Selon la théorie des signatures, ce géranium possédant des pigments rouges, soigne les problèmes liés à la circulation sanguine, hémorragies, etc.

Géranium bec de grue

Pourquoi l’appelle-t-on aussi « Bec de grue »?

Ses fleurs roses, disposées par deux sur un pédoncule, donneront 2 fruits (capsules) terminés par un long bec étroit et pointu : les becs de grue!Géranium vient aussi du grec geranos, désignant la grue. De là, il n’y a qu’un pas…

Mais le plus inquiétant, c’est son nom de « Fourchette du diable »! (à cause de ses fruits terminés en pointes).

 

 

Toujours en référence à la forme du fruit, le pélargonium se nomme « Bec de cigogne »!. Son nom vient du grec pelargos : la cigogne.
Il nous vient d’Afrique du Sud, comme les cigognes à leur retour…
Mais depuis, que de variétés ont été créées, qui iront colorer vos fenêtres et vos balcons.
Pendant l’été, un papillon étonnant, le Moro-sphinx, vient butiner les fleurs avec sa longue trompe. Spécialiste du vol stationnaire, ses ailes vibrent comme celle des oiseaux-mouches. C’est notre petit sphinx-colibri!

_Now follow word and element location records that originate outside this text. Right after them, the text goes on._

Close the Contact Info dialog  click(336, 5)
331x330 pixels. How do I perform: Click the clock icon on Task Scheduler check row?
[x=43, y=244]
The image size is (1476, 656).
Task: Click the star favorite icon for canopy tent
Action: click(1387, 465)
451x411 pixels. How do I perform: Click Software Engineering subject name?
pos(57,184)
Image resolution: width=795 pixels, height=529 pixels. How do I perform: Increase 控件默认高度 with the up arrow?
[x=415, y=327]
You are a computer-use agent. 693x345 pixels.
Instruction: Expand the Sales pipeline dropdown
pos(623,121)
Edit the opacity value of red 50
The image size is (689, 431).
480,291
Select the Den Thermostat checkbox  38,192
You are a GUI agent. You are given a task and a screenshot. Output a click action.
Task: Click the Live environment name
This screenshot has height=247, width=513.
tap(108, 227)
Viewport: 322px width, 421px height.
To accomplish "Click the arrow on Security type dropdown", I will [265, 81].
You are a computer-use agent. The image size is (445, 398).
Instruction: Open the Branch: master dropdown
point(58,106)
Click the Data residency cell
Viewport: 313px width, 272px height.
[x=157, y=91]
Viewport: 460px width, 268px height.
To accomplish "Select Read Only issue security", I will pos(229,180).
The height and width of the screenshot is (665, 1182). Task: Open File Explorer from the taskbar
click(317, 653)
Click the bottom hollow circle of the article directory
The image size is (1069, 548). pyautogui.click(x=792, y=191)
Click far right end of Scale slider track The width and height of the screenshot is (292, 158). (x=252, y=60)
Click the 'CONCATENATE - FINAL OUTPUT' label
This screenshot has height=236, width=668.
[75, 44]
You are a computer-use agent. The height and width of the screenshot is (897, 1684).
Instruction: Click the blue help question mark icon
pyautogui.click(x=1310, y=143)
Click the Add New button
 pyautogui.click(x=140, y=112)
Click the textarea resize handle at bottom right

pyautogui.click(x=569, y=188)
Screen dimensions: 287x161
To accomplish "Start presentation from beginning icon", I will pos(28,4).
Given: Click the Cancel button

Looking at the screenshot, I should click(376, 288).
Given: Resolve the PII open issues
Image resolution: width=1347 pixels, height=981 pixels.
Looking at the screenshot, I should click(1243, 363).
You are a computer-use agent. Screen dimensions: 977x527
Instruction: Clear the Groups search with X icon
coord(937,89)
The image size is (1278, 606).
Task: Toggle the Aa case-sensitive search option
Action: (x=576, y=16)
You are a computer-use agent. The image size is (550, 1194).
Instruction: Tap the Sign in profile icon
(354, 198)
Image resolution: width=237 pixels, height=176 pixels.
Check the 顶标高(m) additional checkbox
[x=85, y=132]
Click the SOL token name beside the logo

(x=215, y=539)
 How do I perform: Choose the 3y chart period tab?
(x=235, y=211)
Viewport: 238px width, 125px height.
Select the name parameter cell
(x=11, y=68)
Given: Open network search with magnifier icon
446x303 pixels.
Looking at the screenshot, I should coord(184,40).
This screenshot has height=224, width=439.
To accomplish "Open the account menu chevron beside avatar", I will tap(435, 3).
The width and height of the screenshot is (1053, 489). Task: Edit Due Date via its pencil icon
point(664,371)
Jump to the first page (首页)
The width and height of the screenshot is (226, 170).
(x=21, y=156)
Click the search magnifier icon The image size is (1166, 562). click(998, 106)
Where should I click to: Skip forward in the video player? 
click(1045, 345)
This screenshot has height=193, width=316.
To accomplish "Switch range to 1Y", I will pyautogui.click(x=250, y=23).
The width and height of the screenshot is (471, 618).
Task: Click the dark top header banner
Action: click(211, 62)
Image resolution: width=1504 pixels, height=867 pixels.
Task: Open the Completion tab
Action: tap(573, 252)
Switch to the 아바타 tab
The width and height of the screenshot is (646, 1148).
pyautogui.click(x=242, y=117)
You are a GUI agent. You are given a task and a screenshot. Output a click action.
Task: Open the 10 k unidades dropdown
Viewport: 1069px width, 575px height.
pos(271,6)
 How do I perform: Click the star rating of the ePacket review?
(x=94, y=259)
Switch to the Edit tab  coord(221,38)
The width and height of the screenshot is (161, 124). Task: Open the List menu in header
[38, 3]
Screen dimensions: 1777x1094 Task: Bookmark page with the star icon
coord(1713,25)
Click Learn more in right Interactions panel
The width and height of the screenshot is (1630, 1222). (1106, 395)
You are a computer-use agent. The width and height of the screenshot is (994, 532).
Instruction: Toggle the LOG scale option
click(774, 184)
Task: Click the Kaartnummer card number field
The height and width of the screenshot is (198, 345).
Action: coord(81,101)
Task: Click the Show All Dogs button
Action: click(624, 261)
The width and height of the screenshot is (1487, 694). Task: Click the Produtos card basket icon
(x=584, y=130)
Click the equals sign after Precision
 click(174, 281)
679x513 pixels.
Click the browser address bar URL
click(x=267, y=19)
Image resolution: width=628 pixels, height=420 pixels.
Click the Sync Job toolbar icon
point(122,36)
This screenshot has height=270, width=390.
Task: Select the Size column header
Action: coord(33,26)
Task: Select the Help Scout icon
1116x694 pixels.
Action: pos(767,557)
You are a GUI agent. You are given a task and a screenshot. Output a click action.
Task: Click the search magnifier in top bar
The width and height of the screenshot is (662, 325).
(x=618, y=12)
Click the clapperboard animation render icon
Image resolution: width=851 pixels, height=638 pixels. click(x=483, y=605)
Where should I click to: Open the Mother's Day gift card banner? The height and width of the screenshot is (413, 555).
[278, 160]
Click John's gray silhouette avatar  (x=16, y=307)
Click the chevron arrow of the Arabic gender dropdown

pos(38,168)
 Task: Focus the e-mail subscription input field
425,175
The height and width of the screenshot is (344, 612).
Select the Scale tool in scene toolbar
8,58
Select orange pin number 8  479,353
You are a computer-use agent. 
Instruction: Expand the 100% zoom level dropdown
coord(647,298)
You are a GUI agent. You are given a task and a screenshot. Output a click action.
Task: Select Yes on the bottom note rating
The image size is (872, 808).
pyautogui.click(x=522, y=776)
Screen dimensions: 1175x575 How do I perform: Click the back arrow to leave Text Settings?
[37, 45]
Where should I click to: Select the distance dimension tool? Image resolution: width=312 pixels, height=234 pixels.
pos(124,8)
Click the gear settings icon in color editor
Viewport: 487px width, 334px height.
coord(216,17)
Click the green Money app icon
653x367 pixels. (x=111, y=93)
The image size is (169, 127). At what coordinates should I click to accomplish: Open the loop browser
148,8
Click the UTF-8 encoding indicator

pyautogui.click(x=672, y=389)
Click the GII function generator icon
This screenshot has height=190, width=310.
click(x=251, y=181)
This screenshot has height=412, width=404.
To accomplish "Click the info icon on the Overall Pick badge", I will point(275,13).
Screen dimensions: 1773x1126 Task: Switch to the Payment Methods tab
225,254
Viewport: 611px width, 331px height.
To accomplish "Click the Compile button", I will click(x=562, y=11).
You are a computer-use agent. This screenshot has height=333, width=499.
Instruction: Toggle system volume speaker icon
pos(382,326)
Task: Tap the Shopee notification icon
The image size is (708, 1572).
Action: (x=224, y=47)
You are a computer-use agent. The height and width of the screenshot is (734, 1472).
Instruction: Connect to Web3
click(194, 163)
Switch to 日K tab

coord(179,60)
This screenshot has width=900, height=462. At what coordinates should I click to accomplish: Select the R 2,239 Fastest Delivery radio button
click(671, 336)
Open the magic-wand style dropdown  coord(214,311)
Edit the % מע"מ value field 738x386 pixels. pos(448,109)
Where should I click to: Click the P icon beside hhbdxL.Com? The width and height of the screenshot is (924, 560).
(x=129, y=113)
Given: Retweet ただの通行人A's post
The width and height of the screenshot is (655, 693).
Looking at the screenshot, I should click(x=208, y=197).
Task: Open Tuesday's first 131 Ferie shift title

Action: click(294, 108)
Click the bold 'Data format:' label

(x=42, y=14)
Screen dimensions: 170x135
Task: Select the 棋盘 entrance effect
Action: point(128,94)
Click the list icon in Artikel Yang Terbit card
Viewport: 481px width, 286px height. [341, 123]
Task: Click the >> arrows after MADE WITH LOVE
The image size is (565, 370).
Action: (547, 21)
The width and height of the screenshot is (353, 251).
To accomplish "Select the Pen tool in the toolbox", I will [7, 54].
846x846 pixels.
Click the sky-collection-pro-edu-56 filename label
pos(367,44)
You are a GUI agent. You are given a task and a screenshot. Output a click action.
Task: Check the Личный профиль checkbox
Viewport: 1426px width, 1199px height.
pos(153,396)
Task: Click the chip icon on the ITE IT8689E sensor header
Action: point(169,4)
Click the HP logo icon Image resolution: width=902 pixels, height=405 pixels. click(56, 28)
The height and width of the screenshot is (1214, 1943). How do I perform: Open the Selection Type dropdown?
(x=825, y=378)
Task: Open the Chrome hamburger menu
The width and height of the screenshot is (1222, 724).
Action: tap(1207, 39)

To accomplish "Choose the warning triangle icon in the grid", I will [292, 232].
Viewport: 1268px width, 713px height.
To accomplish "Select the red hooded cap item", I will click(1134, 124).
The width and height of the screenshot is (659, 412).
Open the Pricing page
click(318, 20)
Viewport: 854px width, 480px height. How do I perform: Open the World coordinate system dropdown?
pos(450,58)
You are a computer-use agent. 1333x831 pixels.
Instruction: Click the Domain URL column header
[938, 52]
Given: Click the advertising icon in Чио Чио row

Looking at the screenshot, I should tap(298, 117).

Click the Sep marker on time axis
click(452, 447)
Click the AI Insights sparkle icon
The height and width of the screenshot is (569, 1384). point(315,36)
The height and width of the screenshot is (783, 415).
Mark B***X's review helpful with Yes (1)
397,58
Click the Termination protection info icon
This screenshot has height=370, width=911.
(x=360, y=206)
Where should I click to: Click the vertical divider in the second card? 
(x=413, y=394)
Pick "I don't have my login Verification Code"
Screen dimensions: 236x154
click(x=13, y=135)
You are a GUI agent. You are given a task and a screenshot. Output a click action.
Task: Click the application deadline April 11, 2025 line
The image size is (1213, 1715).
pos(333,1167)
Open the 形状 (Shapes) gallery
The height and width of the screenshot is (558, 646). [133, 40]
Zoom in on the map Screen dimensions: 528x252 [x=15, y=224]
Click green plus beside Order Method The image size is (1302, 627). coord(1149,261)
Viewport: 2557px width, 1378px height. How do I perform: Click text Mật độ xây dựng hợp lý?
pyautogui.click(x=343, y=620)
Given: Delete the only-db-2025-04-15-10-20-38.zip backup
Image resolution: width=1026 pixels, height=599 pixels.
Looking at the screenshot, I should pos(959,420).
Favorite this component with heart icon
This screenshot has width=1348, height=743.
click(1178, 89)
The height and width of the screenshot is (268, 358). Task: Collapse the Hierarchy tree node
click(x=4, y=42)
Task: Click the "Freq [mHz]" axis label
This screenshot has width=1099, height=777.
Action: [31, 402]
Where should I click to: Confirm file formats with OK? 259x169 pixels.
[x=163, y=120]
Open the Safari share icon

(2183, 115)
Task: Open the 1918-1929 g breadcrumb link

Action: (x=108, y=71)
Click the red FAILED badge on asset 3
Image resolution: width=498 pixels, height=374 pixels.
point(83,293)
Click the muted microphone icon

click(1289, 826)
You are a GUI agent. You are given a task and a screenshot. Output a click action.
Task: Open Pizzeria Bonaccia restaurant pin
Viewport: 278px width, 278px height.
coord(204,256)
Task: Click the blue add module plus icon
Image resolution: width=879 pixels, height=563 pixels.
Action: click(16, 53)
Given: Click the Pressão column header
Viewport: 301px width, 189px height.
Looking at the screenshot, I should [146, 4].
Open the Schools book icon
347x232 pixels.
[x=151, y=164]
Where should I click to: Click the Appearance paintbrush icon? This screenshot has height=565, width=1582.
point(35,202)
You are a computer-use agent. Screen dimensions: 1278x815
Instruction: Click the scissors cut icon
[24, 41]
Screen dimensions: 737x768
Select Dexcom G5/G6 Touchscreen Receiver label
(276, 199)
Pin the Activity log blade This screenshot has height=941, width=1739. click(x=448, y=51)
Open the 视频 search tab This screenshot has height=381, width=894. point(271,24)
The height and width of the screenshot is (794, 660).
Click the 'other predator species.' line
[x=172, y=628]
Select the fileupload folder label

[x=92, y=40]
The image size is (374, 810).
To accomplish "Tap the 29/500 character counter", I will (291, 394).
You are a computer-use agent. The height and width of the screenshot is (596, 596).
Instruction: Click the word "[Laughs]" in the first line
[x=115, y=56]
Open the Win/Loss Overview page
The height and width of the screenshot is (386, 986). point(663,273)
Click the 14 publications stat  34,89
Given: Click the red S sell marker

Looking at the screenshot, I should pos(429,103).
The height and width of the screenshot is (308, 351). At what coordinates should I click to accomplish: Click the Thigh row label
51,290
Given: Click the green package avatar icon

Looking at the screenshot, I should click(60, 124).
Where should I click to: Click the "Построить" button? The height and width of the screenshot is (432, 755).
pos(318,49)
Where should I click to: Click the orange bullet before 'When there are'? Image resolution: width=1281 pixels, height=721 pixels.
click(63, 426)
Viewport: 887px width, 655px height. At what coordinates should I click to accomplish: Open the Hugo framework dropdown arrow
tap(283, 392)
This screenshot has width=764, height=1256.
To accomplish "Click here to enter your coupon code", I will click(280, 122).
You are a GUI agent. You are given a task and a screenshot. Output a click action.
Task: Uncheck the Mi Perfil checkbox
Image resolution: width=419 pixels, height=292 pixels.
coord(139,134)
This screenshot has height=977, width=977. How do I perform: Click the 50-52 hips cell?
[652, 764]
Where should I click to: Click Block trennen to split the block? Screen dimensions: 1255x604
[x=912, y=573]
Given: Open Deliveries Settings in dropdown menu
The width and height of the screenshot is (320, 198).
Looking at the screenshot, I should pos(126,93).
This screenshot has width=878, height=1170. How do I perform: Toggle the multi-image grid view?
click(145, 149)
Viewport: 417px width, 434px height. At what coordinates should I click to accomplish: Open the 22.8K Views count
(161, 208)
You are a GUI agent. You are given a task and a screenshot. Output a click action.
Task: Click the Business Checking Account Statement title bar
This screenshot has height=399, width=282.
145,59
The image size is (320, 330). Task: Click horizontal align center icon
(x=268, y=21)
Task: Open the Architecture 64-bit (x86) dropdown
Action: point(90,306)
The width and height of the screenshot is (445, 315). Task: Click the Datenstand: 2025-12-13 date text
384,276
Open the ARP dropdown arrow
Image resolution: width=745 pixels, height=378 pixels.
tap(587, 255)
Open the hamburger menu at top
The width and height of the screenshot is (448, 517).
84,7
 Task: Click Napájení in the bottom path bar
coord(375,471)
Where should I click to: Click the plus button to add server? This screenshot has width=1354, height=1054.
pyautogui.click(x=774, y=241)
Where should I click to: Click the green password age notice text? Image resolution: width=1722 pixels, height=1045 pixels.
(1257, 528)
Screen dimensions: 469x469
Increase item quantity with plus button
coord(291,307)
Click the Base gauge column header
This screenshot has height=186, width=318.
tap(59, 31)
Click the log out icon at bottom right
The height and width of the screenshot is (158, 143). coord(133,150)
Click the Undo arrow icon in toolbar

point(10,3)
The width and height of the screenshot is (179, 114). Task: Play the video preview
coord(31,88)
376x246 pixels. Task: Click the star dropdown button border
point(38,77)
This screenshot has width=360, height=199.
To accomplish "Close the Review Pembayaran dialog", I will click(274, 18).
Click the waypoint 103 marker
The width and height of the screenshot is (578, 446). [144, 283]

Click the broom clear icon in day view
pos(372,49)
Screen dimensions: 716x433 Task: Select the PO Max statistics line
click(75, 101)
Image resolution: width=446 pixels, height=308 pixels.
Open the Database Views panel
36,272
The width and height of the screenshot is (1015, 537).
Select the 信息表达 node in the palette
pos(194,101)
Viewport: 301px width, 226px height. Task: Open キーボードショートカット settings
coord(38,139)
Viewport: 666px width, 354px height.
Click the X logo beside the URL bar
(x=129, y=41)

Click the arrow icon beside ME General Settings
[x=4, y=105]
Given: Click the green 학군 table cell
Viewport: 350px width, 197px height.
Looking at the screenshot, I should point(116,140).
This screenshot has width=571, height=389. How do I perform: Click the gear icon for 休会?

Sur l’ile de la réunion, on distille les feuilles du géranium rosat (un pélargonium) pour en extraire une huile essentielle aux multiples vertus anti… inflammatoire, bactérien, fongique… et qui est aussi utilisée en parfumerie.

Un petit parfum d’exotisme en cette dernière journée du mois d’avril…

29 avril 2020

La giroflée : une oubliée des jardins de nos grands-mères…

La giroflée des murailles (Erysimum cheiri), aux couleurs chaudes et chatoyantes : jaune, orange, rouge, bigarrées, se plait dans les rocailles, près des murs et n’a pas besoin d’un sol riche pour prospérer.
Son système racinaire est peu développé et elle se ressème facilement. Ses fruits secs : des siliques allongées et dressées comme des épées, s’ouvrent en expulsant des petites graines toxiques!

On raconte que les croisés la rapportèrent de Méditerranée orientale.
Elle doit son nom à son odeur qui ressemble à celle du clou de girofle…

Jaune, elle est surnommée « bâton d’or ».
Rouge, elle rappelle la croix des templiers.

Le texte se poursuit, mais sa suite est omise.